■ EXERCISE BRIEF ■
Transcribe the data underneath exactly, keeping every word in place.

[Data excerpts]
>>

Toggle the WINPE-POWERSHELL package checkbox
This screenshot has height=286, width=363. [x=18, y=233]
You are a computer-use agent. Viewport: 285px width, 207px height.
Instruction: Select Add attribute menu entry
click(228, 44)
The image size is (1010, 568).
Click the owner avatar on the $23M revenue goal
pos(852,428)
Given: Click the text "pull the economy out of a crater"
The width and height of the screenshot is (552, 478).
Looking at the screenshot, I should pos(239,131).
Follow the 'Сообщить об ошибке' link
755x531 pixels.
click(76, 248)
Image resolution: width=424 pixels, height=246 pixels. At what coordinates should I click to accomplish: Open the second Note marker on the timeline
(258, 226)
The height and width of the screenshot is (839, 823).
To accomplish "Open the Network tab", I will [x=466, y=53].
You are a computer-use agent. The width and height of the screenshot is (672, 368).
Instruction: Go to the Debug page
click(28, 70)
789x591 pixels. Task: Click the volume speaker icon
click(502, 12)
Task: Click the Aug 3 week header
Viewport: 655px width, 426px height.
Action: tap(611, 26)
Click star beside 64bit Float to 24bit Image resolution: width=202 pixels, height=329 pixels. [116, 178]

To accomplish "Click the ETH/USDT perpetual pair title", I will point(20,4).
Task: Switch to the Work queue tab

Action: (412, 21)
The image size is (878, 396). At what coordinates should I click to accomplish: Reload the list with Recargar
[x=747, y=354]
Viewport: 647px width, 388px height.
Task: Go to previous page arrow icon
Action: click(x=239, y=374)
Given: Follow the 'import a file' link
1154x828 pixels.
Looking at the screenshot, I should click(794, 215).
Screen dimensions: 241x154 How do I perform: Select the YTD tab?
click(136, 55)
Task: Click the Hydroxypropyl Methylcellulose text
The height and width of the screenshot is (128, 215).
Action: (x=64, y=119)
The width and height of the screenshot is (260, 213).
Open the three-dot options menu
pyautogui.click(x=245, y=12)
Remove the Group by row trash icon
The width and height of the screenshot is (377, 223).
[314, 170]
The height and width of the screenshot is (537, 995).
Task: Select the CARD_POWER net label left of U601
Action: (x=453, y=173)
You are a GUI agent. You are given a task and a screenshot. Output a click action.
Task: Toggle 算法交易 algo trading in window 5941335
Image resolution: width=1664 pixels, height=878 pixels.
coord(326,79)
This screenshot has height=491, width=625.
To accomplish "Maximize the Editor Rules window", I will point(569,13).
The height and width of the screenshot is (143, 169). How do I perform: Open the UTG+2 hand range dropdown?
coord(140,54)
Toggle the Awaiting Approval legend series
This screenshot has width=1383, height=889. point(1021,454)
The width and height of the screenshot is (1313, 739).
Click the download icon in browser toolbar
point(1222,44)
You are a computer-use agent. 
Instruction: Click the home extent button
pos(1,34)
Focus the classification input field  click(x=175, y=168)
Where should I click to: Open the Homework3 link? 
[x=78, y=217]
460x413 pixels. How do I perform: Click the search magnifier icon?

<<

■ SOLUTION ■
Toggle the WINPE-POWERSHELL package checkbox
This screenshot has height=286, width=363. [x=18, y=233]
You are a computer-use agent. Viewport: 285px width, 207px height.
Instruction: Select Add attribute menu entry
click(228, 44)
The image size is (1010, 568).
Click the owner avatar on the $23M revenue goal
pos(852,428)
Given: Click the text "pull the economy out of a crater"
The width and height of the screenshot is (552, 478).
Looking at the screenshot, I should pos(239,131).
Follow the 'Сообщить об ошибке' link
755x531 pixels.
click(76, 248)
Image resolution: width=424 pixels, height=246 pixels. At what coordinates should I click to accomplish: Open the second Note marker on the timeline
(258, 226)
The height and width of the screenshot is (839, 823).
To accomplish "Open the Network tab", I will [x=466, y=53].
You are a computer-use agent. The width and height of the screenshot is (672, 368).
Instruction: Go to the Debug page
click(28, 70)
789x591 pixels. Task: Click the volume speaker icon
click(502, 12)
Task: Click the Aug 3 week header
Viewport: 655px width, 426px height.
Action: tap(611, 26)
Click star beside 64bit Float to 24bit Image resolution: width=202 pixels, height=329 pixels. [116, 178]

To accomplish "Click the ETH/USDT perpetual pair title", I will point(20,4).
Task: Switch to the Work queue tab

Action: (412, 21)
The image size is (878, 396). At what coordinates should I click to accomplish: Reload the list with Recargar
[x=747, y=354]
Viewport: 647px width, 388px height.
Task: Go to previous page arrow icon
Action: click(x=239, y=374)
Given: Follow the 'import a file' link
1154x828 pixels.
Looking at the screenshot, I should click(794, 215).
Screen dimensions: 241x154 How do I perform: Select the YTD tab?
click(136, 55)
Task: Click the Hydroxypropyl Methylcellulose text
The height and width of the screenshot is (128, 215).
Action: (x=64, y=119)
The width and height of the screenshot is (260, 213).
Open the three-dot options menu
pyautogui.click(x=245, y=12)
Remove the Group by row trash icon
The width and height of the screenshot is (377, 223).
[314, 170]
The height and width of the screenshot is (537, 995).
Task: Select the CARD_POWER net label left of U601
Action: (x=453, y=173)
You are a GUI agent. You are given a task and a screenshot. Output a click action.
Task: Toggle 算法交易 algo trading in window 5941335
Image resolution: width=1664 pixels, height=878 pixels.
coord(326,79)
This screenshot has height=491, width=625.
To accomplish "Maximize the Editor Rules window", I will point(569,13).
The height and width of the screenshot is (143, 169). How do I perform: Open the UTG+2 hand range dropdown?
coord(140,54)
Toggle the Awaiting Approval legend series
This screenshot has width=1383, height=889. point(1021,454)
The width and height of the screenshot is (1313, 739).
Click the download icon in browser toolbar
point(1222,44)
You are a computer-use agent. 
Instruction: Click the home extent button
pos(1,34)
Focus the classification input field  click(x=175, y=168)
Where should I click to: Open the Homework3 link? 
[x=78, y=217]
460x413 pixels. How do I perform: Click the search magnifier icon?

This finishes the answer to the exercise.